* _Task item_: Write the entries below out again without a single difference.

[Stored data]
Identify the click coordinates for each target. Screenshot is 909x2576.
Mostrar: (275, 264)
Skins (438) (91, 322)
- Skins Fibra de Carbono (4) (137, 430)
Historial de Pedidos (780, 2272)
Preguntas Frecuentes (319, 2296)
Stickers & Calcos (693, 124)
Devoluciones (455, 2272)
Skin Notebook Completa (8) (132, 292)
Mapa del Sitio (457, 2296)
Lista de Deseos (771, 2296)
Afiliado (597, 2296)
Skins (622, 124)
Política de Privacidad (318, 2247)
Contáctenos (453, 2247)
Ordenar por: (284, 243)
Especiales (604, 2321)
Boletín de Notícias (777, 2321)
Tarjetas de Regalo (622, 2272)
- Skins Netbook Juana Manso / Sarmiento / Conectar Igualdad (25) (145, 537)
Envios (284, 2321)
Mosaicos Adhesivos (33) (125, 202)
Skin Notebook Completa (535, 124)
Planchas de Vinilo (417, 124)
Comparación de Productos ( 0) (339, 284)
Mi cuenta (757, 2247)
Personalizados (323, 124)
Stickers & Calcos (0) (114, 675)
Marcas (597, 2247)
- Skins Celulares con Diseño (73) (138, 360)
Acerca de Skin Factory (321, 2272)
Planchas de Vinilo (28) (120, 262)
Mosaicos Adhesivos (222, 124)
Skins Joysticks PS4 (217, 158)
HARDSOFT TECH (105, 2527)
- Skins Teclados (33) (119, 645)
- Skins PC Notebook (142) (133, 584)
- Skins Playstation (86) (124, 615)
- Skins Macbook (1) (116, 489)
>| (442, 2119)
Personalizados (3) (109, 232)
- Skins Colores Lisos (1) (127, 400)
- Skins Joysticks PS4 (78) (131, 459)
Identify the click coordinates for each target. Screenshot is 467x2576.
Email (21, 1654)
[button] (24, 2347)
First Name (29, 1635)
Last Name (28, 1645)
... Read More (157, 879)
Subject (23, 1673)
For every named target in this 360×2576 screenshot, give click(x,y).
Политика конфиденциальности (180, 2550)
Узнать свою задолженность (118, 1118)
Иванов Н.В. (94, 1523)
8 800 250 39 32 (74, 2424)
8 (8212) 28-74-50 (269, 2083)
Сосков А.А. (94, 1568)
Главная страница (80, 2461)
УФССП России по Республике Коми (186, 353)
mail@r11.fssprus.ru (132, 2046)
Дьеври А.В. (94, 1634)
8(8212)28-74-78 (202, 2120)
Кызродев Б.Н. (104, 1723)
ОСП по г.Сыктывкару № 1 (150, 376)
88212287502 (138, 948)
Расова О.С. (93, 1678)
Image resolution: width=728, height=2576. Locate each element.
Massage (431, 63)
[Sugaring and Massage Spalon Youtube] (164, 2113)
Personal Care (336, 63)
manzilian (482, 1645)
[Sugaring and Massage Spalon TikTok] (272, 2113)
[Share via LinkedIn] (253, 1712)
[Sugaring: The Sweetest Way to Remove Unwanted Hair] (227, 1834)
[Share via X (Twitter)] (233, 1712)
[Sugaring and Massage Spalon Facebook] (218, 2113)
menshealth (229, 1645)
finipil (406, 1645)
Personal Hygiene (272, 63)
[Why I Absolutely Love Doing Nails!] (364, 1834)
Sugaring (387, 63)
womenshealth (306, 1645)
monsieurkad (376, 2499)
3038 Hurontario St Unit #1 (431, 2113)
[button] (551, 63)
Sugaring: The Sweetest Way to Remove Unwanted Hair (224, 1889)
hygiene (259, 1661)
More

* _Task output_:
Identify the click coordinates for each target. Screenshot is 909x2576.
Mostrar: (275, 264)
Skins (438) (91, 322)
- Skins Fibra de Carbono (4) (137, 430)
Historial de Pedidos (780, 2272)
Preguntas Frecuentes (319, 2296)
Stickers & Calcos (693, 124)
Devoluciones (455, 2272)
Skin Notebook Completa (8) (132, 292)
Mapa del Sitio (457, 2296)
Lista de Deseos (771, 2296)
Afiliado (597, 2296)
Skins (622, 124)
Política de Privacidad (318, 2247)
Contáctenos (453, 2247)
Ordenar por: (284, 243)
Especiales (604, 2321)
Boletín de Notícias (777, 2321)
Tarjetas de Regalo (622, 2272)
- Skins Netbook Juana Manso / Sarmiento / Conectar Igualdad (25) (145, 537)
Envios (284, 2321)
Mosaicos Adhesivos (33) (125, 202)
Skin Notebook Completa (535, 124)
Planchas de Vinilo (417, 124)
Comparación de Productos ( 0) (339, 284)
Mi cuenta (757, 2247)
Personalizados (323, 124)
Stickers & Calcos (0) (114, 675)
Marcas (597, 2247)
- Skins Celulares con Diseño (73) (138, 360)
Acerca de Skin Factory (321, 2272)
Planchas de Vinilo (28) (120, 262)
Mosaicos Adhesivos (222, 124)
Skins Joysticks PS4 (217, 158)
HARDSOFT TECH (105, 2527)
- Skins Teclados (33) (119, 645)
- Skins PC Notebook (142) (133, 584)
- Skins Playstation (86) (124, 615)
- Skins Macbook (1) (116, 489)
>| (442, 2119)
Personalizados (3) (109, 232)
- Skins Colores Lisos (1) (127, 400)
- Skins Joysticks PS4 (78) (131, 459)
Identify the click coordinates for each target. Screenshot is 467x2576.
Email (21, 1654)
[button] (24, 2347)
First Name (29, 1635)
Last Name (28, 1645)
... Read More (157, 879)
Subject (23, 1673)
For every named target in this 360×2576 screenshot, give click(x,y).
Политика конфиденциальности (180, 2550)
Узнать свою задолженность (118, 1118)
Иванов Н.В. (94, 1523)
8 800 250 39 32 (74, 2424)
8 (8212) 28-74-50 (269, 2083)
Сосков А.А. (94, 1568)
Главная страница (80, 2461)
УФССП России по Республике Коми (186, 353)
mail@r11.fssprus.ru (132, 2046)
Дьеври А.В. (94, 1634)
8(8212)28-74-78 (202, 2120)
Кызродев Б.Н. (104, 1723)
ОСП по г.Сыктывкару № 1 (150, 376)
88212287502 (138, 948)
Расова О.С. (93, 1678)
Image resolution: width=728, height=2576. Locate each element.
Massage (431, 63)
[Sugaring and Massage Spalon Youtube] (164, 2113)
Personal Care (336, 63)
manzilian (482, 1645)
[Sugaring and Massage Spalon TikTok] (272, 2113)
[Share via LinkedIn] (253, 1712)
[Sugaring: The Sweetest Way to Remove Unwanted Hair] (227, 1834)
[Share via X (Twitter)] (233, 1712)
[Sugaring and Massage Spalon Facebook] (218, 2113)
menshealth (229, 1645)
finipil (406, 1645)
Personal Hygiene (272, 63)
[Why I Absolutely Love Doing Nails!] (364, 1834)
Sugaring (387, 63)
womenshealth (306, 1645)
monsieurkad (376, 2499)
3038 Hurontario St Unit #1 (431, 2113)
[button] (551, 63)
Sugaring: The Sweetest Way to Remove Unwanted Hair (224, 1889)
hygiene (259, 1661)
More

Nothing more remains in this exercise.